Examples of Regular Expressions
Create regular expressions for matching the following three examples.
Time -- in the format 12:30 pm or 9:15 am or 08:20 am
- [0-9][0-9]:[0-9][0-9] (am|pm|AM|PM)
This regular expression will match with strings such as
"37:80 pm". We need to restrict the allowable digits before the
: to be 12 and under and those after the colon must be 59 and under.
- [00-12]:[00-60] (am|pm)
This regular expression does not correct the above problem.
The square brackets [ ] denote character sets, i.e. equivalent literals. So for example,
[00-60] is the same as [001234560] which considers the single literals
0 1 2 3 4 5 6 to be equivalent. The extra 0s are simply redundant information.
- (10|11|12|0?[1-9]):[0-5][0-9] (am|pm)
The problem with matching the digits before and after the colon
has now been corrected. This regular expression looks
for two digits after the colon where the first must be 0 or 1 or 2 or 3
or 4 or 5 and the second digit may range from 0 to 9.
Notice that to avoid times such at 19:20, we create four possible
groups of literals to match on before the colon. That is, the pattern
before the colon may be 10 or 11 or 12 or 0?[1-9].

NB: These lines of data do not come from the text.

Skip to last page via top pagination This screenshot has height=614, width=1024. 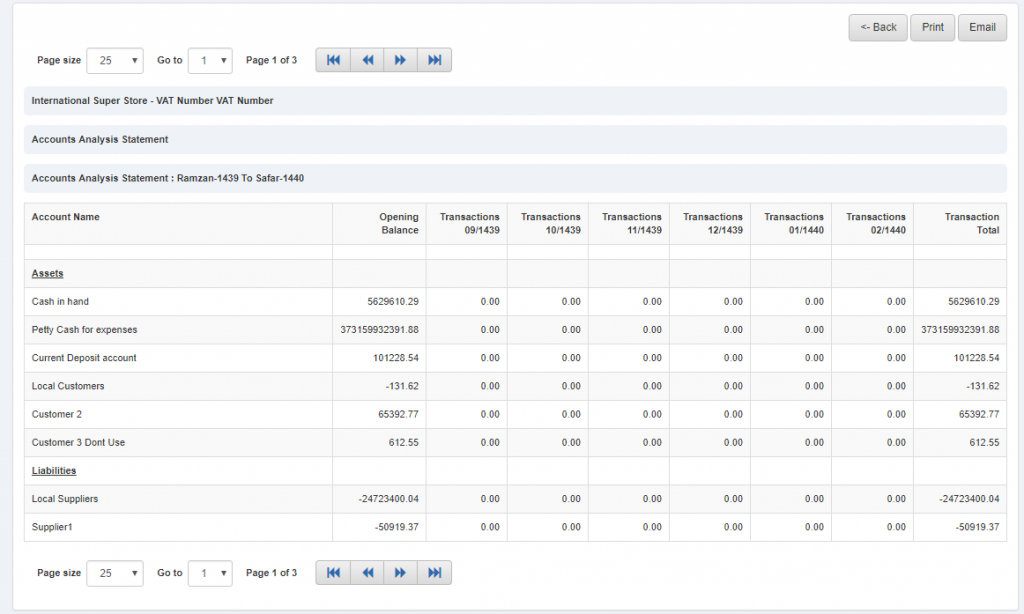click(x=435, y=60)
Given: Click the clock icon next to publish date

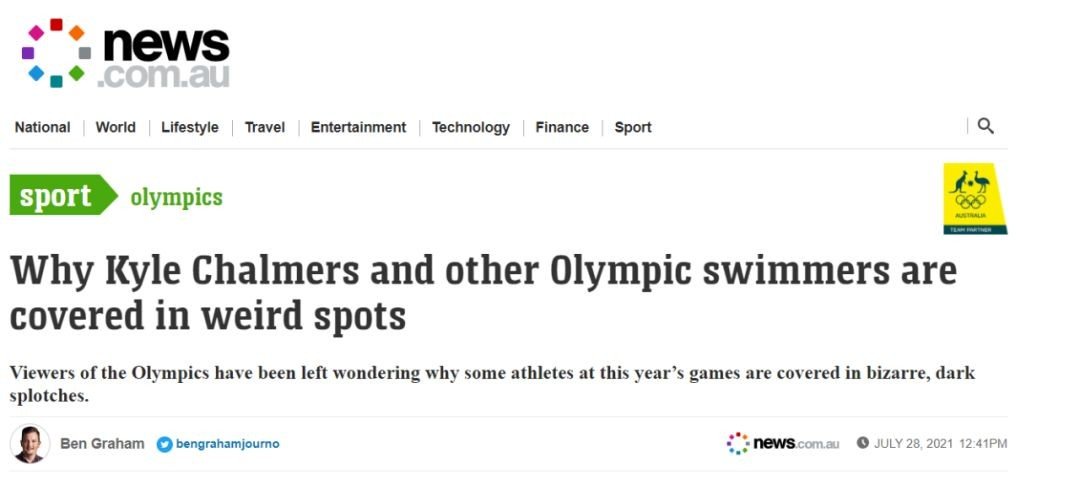Looking at the screenshot, I should click(x=862, y=443).
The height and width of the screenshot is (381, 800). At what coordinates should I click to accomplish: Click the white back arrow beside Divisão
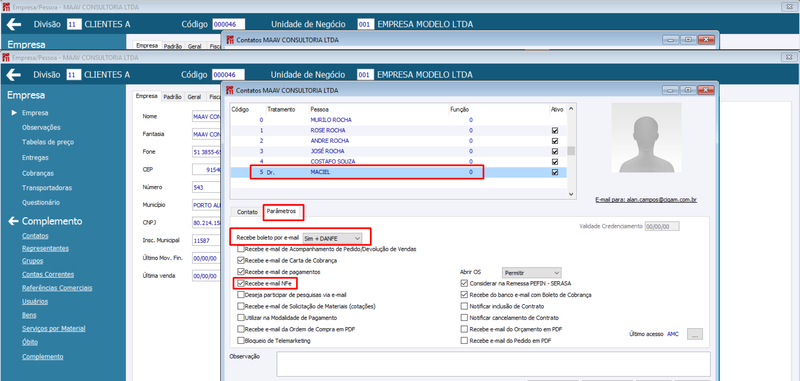[x=14, y=75]
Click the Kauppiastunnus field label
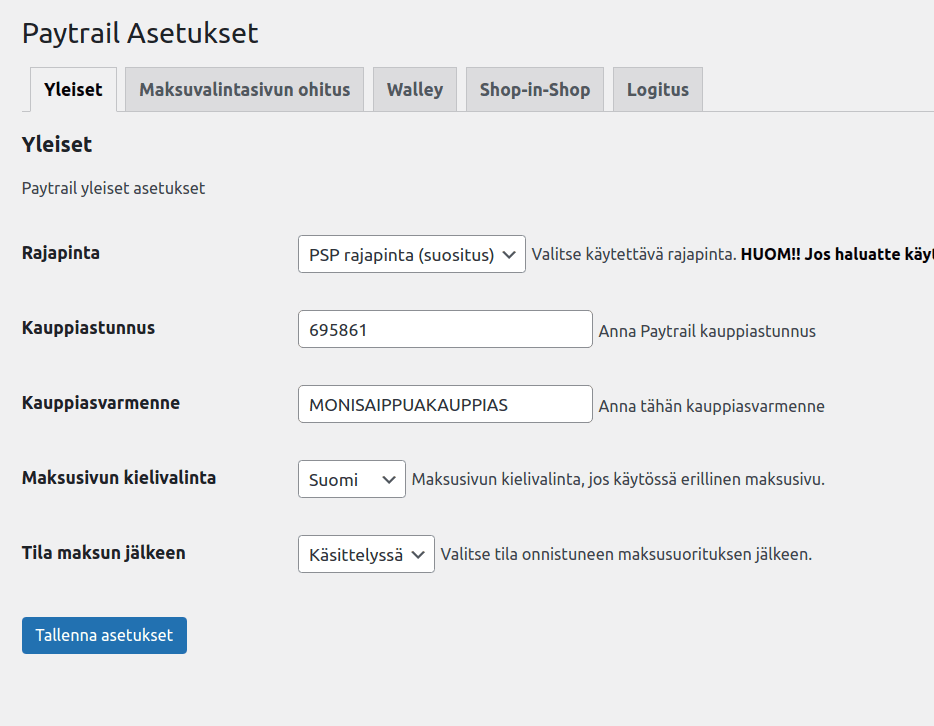The image size is (934, 726). tap(88, 328)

This latter expression has an optional 0 followed by any one of the equivalent
digits 1 through 9.
- (1[0-2]|0?[1-9]):[0-5][0-9]( a| p)m
This regular expression is an alternative to the one above.

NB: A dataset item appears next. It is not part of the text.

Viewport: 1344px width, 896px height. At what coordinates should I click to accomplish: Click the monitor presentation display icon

They both have the problem of matching with "1:00 american"
and with "312:23 pm". The regular expression below adds beginning
and end of word requirements to the expression to avoid these problems.

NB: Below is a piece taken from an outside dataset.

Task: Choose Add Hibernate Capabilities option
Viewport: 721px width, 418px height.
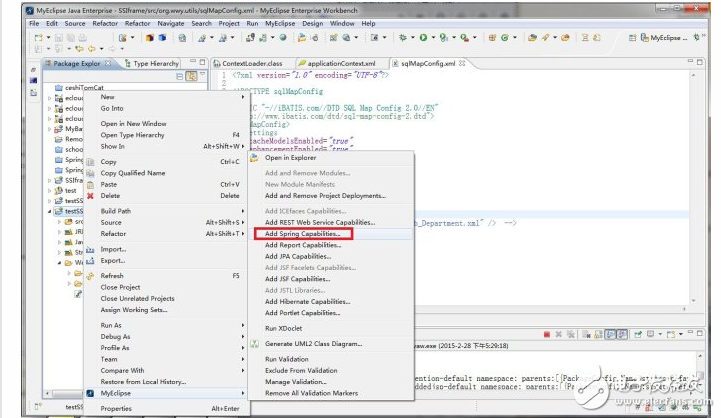Action: (308, 302)
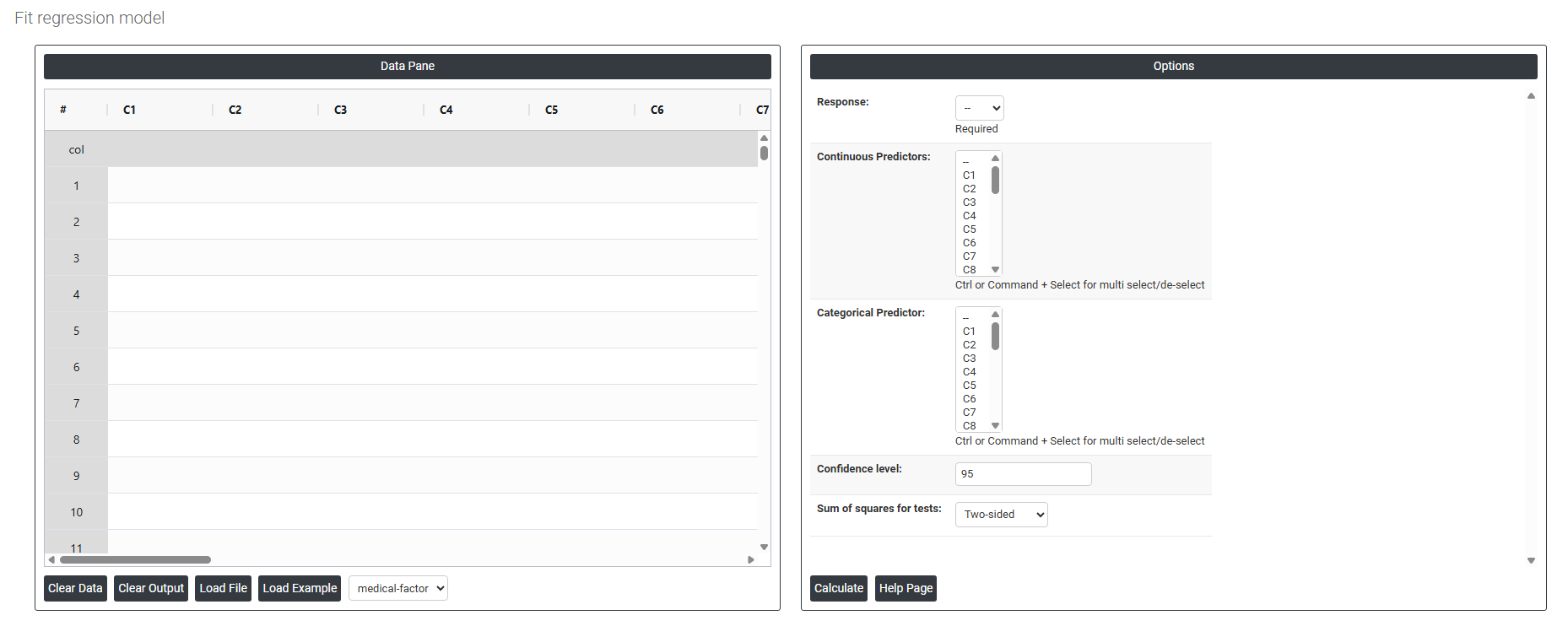Click scroll-down arrow in Continuous Predictors list

pyautogui.click(x=996, y=270)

- \\<(1[012]|0?[1-9]):[0-5][0-9] (am|pm)\\>
Dollars and cents where the cents are optional.
- \\$[0-9]*\\.[0-9]{2}
Here we find matches with dollar figures such as "$.99" and
"$0.99" and "$12.01" but unfortunately this regular expression
also matches in $0006.20$ and does not find a match in "$16".
- \\$[0-9]*(\\.[0-9]{2})?
This regular expression attempts to correct the problem with
not matching "$16" by making the cents optional. Unfortunately
it creates another problem, the regular expression matches with "$"
because both the dollar and cents are now optional!
- \\$[0-9]+(\\.[0-9][0-9])?
Now at least one digit is required for the dollar amount and
the cents are optional. We still have the problem of leading zeroes
and we also have the problem of no longer matching "$.25".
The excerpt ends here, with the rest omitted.